-------- MATERIAL PROVIDED --------
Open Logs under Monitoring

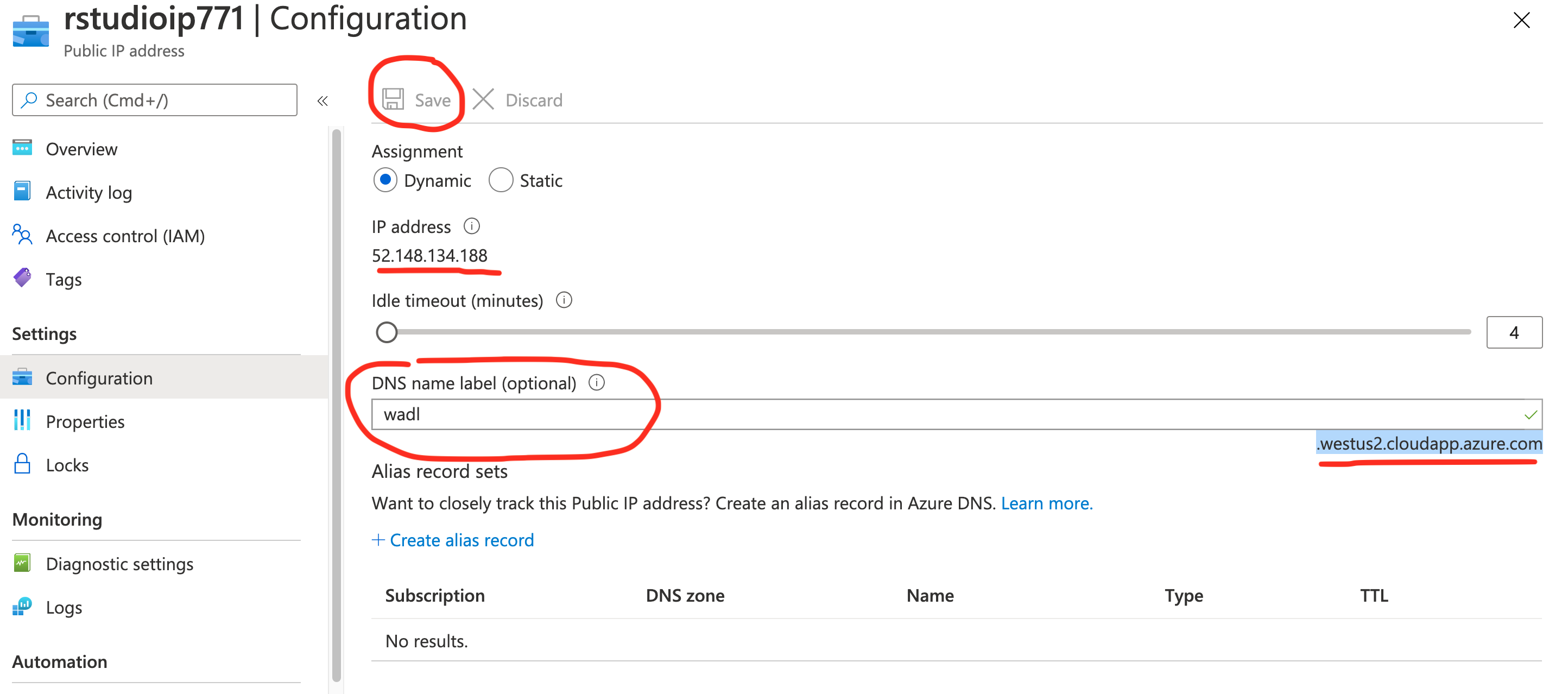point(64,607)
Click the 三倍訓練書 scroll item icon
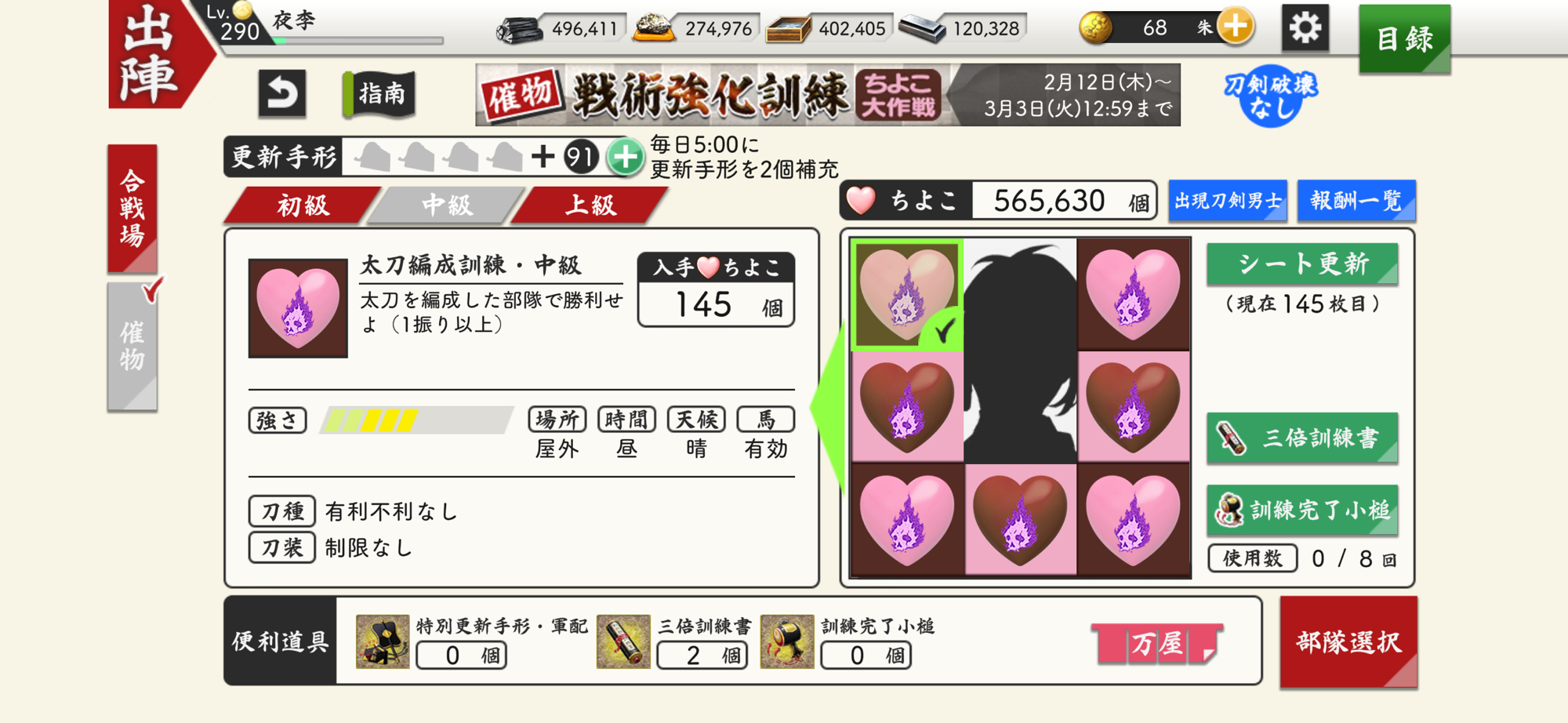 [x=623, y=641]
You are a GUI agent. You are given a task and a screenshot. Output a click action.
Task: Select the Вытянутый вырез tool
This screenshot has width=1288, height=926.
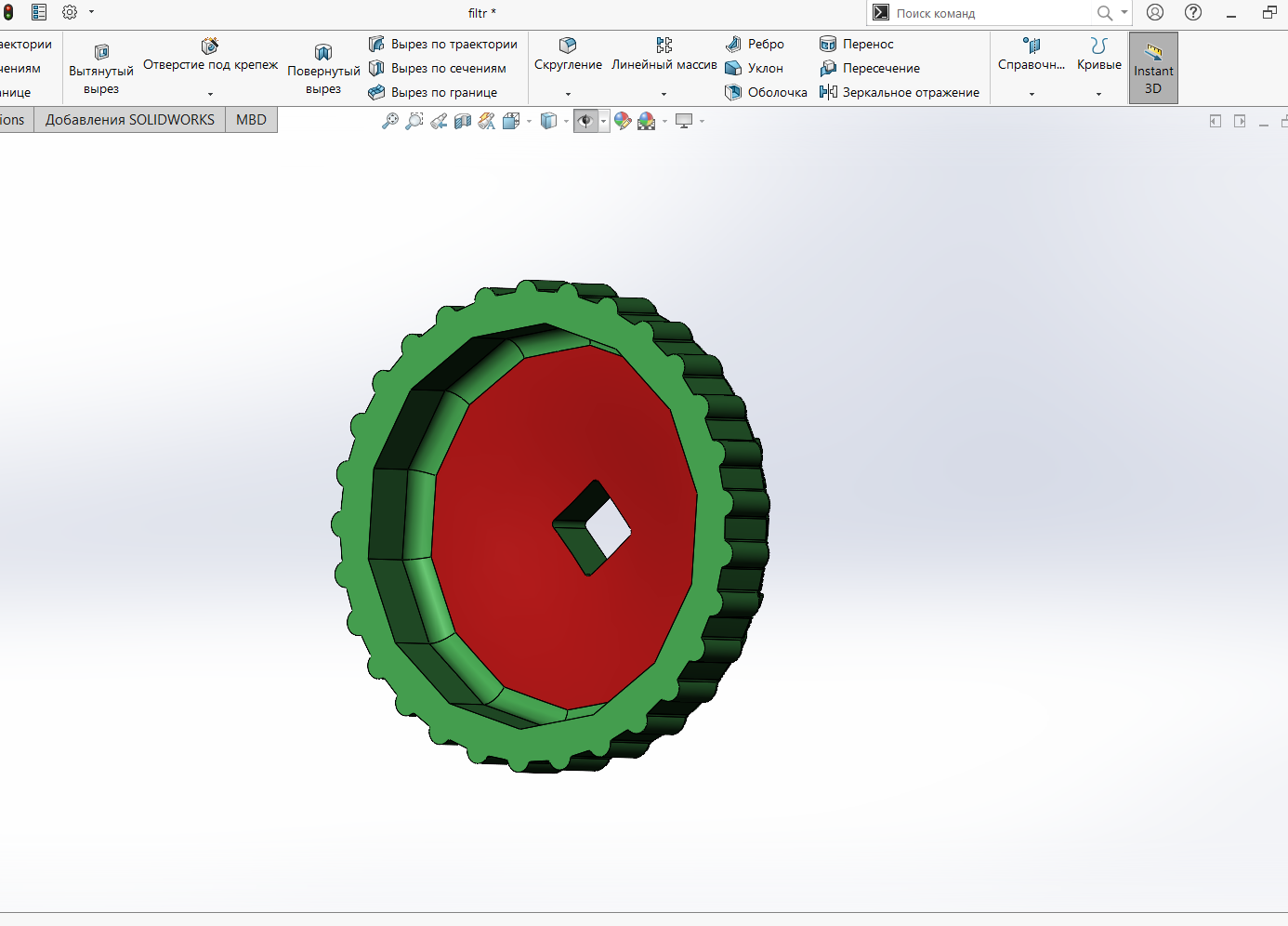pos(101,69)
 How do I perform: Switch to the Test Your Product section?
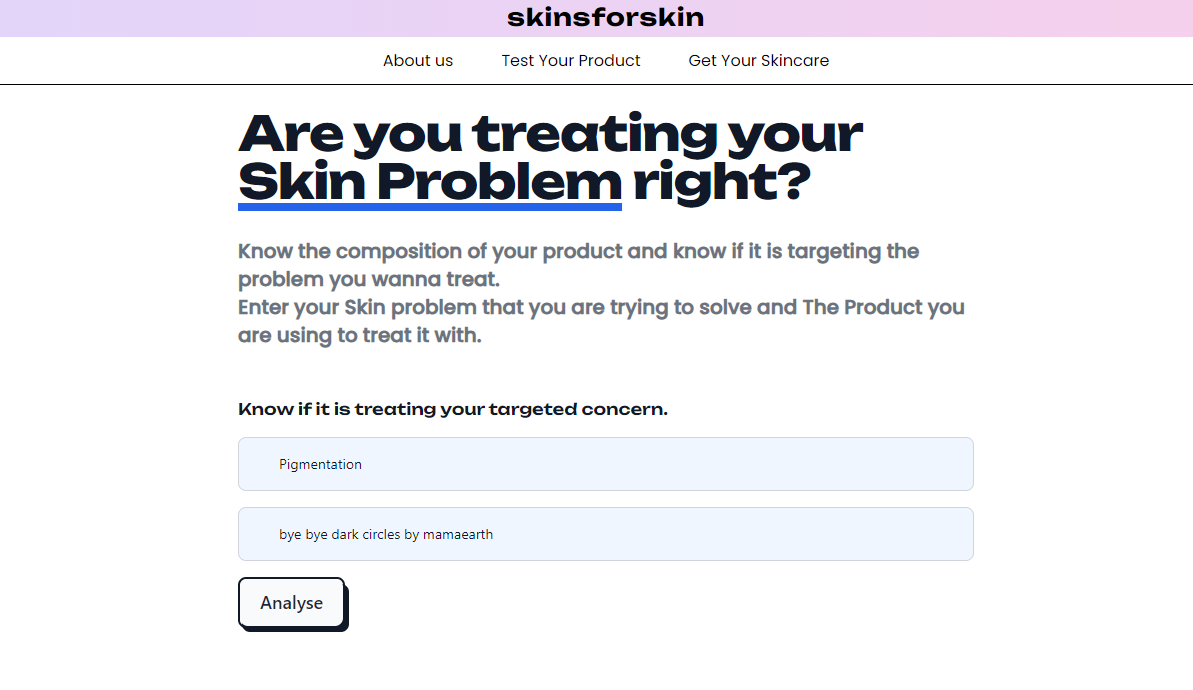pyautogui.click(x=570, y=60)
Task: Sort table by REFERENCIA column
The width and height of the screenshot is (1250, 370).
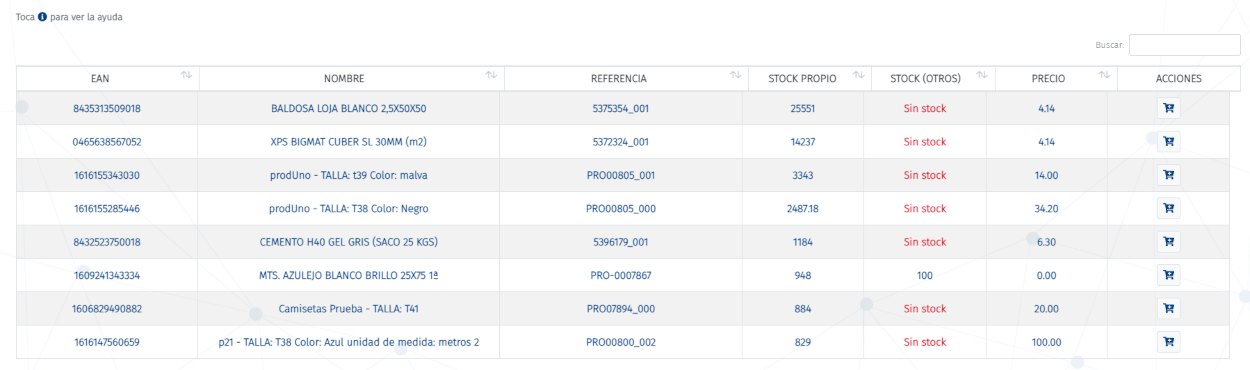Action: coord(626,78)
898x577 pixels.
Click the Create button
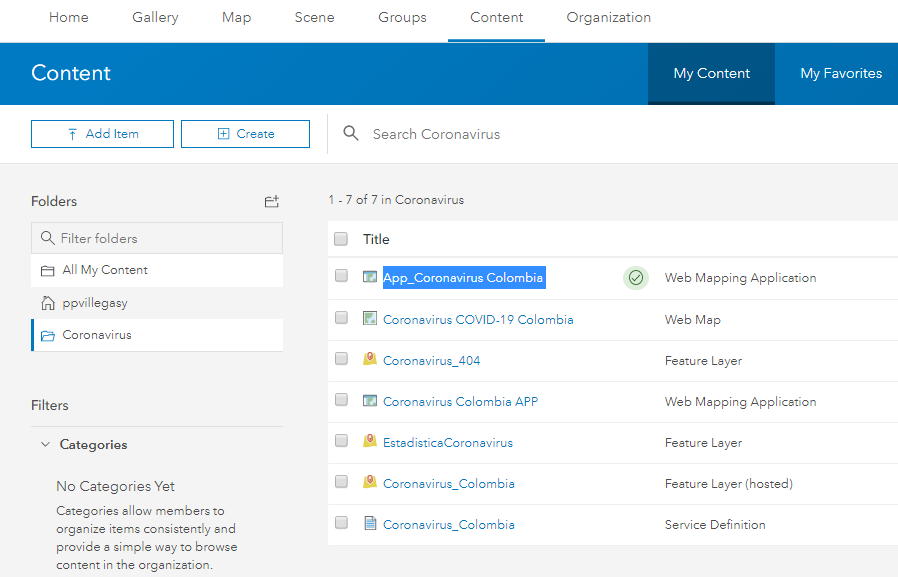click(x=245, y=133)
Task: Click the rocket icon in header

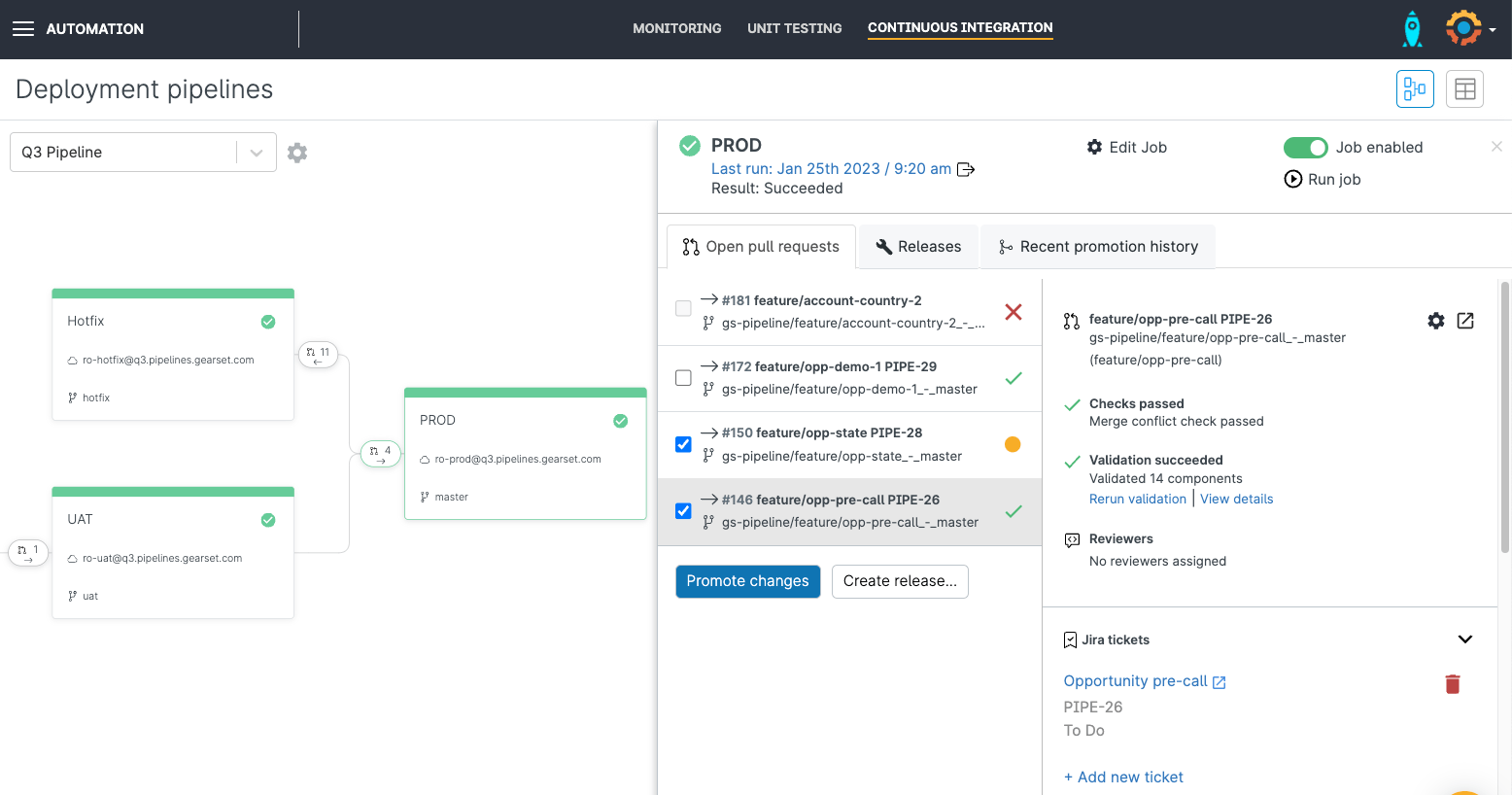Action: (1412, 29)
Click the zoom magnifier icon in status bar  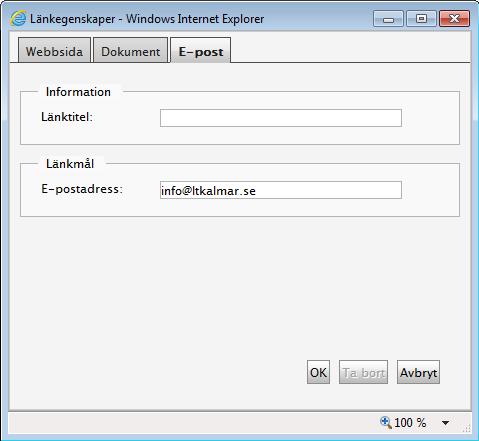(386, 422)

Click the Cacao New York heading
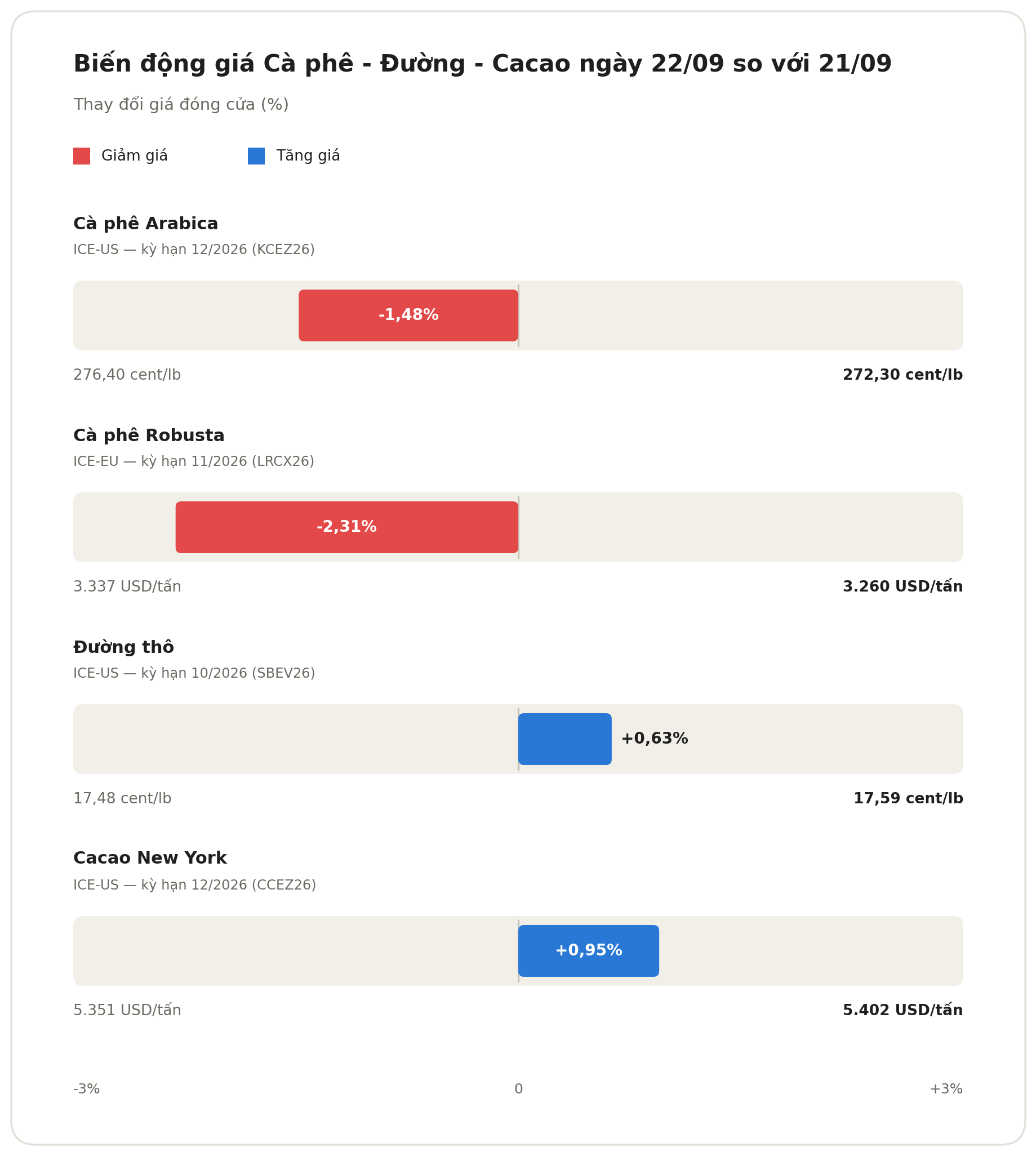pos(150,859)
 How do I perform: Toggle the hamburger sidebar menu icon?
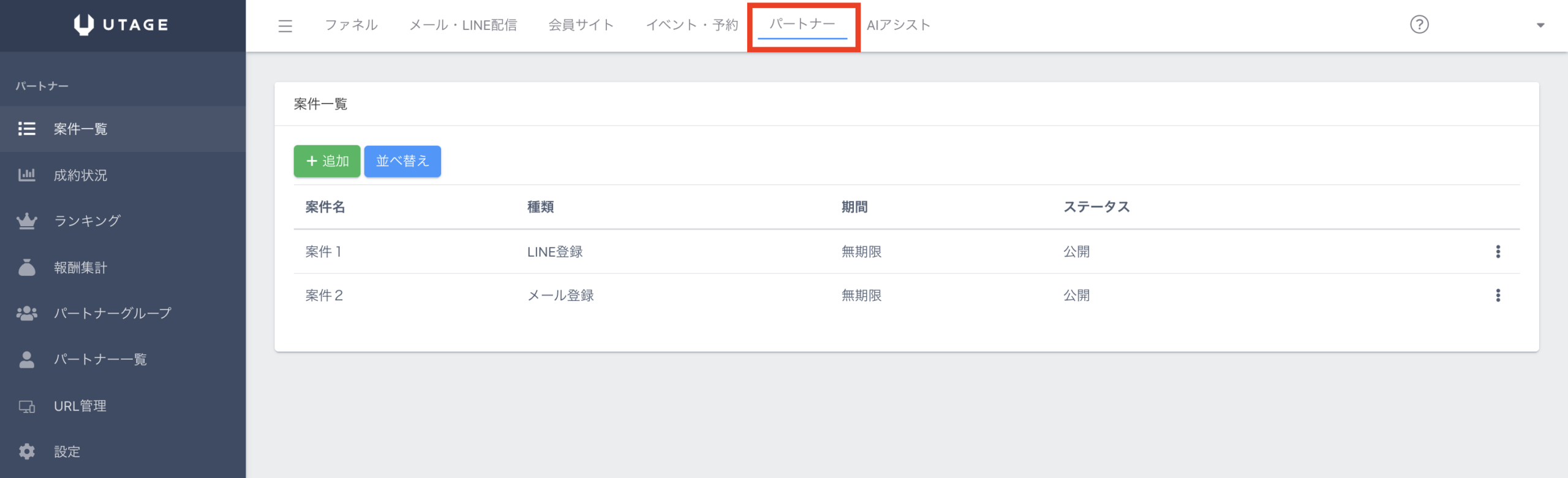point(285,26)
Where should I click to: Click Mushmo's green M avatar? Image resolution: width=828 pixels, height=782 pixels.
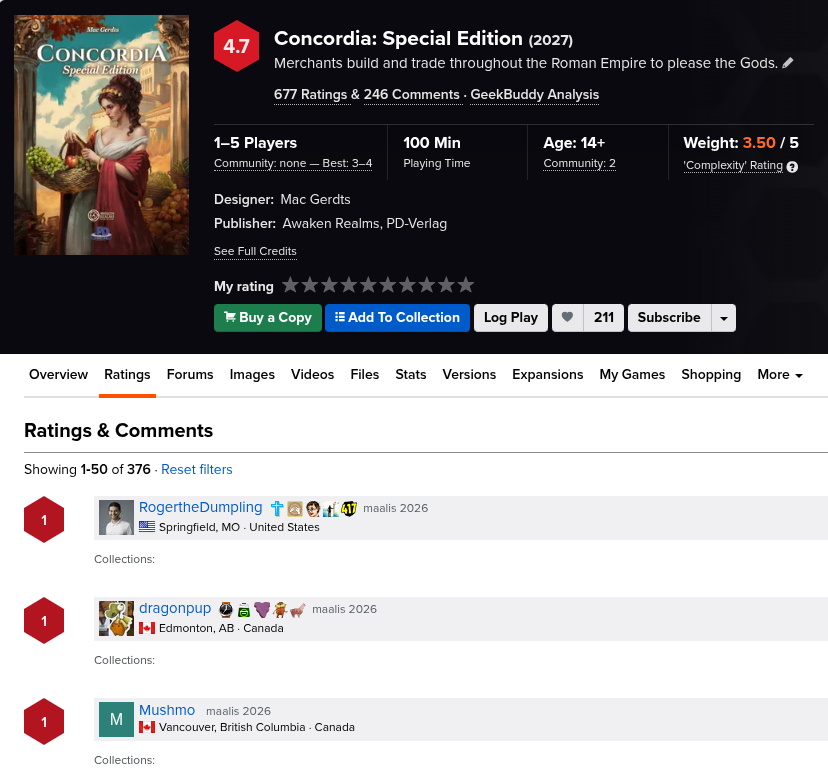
--------
● ACTIVITY:
Please find every line in the records that contains the word "pixels", and copy it out.

● COMPLETED TASK:
898x577 pixels.
Where should I click to: Click Mushmo's green M avatar? Image resolution: width=828 pixels, height=782 pixels.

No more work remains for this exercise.